No doubt, but I'm saying in terms of being able to turn up settings without the VRAM limit. A 780 is still a very powerful card, but people shouldn't be expected to be able to max games out. If it's done right (which it never is, so everything I'm saying is moot really), games should be made so that it REALLY pushes current generation boards to the limit, with the next generation being the one that is able to completely max it out. The whole 4GB VRAM for 1080P bullshit needs to go into the garbage, along with the mentality that the console folk deserve the same quality of graphics as those who pay for $1,500+ PC's. It's just not realistic.

I'd expect to max out most games on a 780 when running @ 1080p. Even new pc games I can usually crank everything up just fine for the most part.

For example, I recently played through the Vanishing of Ethan Carter, the game ran like butter for me and it has some of the most DETAILED textures of any game I've ever played, it just looks drop dead gorgeous.

Then you have this game, the textures and details are no where near that quality (not to mention it's not nearly as large in terms of environment, the videos are usually all inside/tight quarters) yet the requirements are noticeably higher when it comes to maxing out this game.

It's like they just don't know how to optimize for a pc vs console and they just throw it on there and use what worked for the console instead of optimizing it for pc users with their hardware.
 
Back on the topic of THIS game. I agree with everyone. The "design decisions" that they made are absolutely retarded. I'm SO sick of hearing the "cinematic" argument. If that's REALLY the goal, then you still make the game run at 60 for smoothness and responsiveness, and come up with a decent blurring scheme or something that makes it feel more "cinematic." The black bar thing is asinine. If both can be resolved via a console command, then they should just add them into the options and make EVERYONE happy. That said, if it gets positive feedback from people playing it, AND these choices can be reversed via hack, (without side effects) then I will pick the game up when it drops in price.
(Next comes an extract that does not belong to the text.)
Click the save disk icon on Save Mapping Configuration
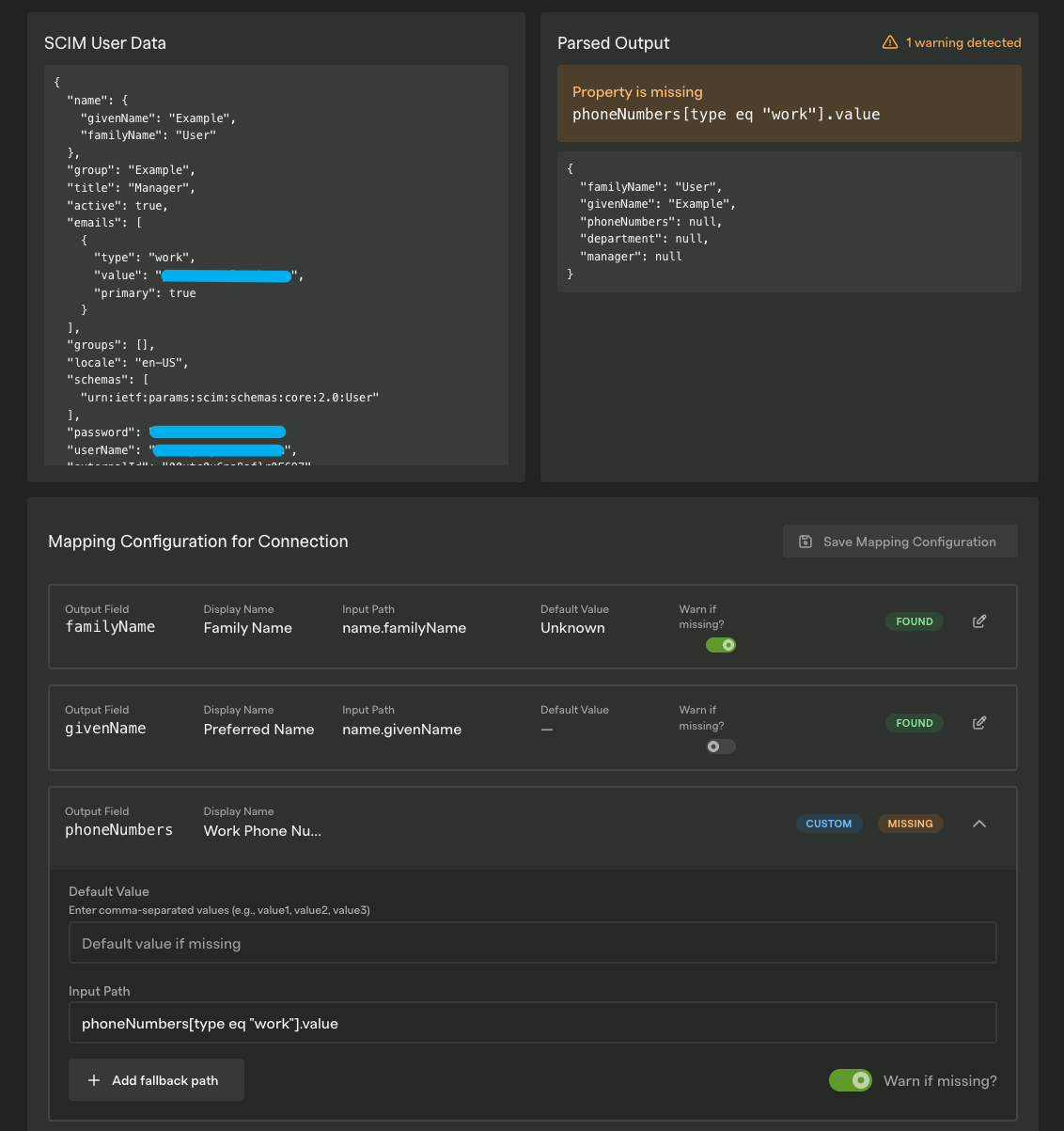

I'd even buy it at full price, but would like to send a message to idiots making "design choices" that are bad for people who actually play the games.
 
RAGE had some amazing textures from far away to mid range yet close up they looked not so good...but most games are like this...least RAGE gave us an amazing illusion which most other games struggle to do from any range...RAGE did have some very good megatextures up close during the mountain level...one of the best I've ever seen in a game

Agreed. The worst textures were down in the sewers, and some parts of the subway area. There were also a few bad ones in the city area. Overall though, I'm always amazed that people say it looks bad. It really just plain doesn't look bad. :confused: It's easy to point out a good part of one game, and compare it to a bad part of another, but you can go around in circles doing this if both games are good overall. Oh well...
 
I'm still really interested in this game, I'm just scared to death that it's going to be a technical mess.
If the reviews and user reactions (of the PC version specifically) are positive I'll still buy it ASAP.
 
What a ridiculous question. And how was that even considered close? If someone is going to say this game had nice looking graphics and take a screenshot so far away then I will damn sure post screenshots showing the opposite. I am not talking about art direction or any other nonsense. I am simply saying the game had horrible looking textures. Anyone arguing that needs their eyes examined. And if you follow the context here its that with a game having textures anything like that then the vram requirements look silly.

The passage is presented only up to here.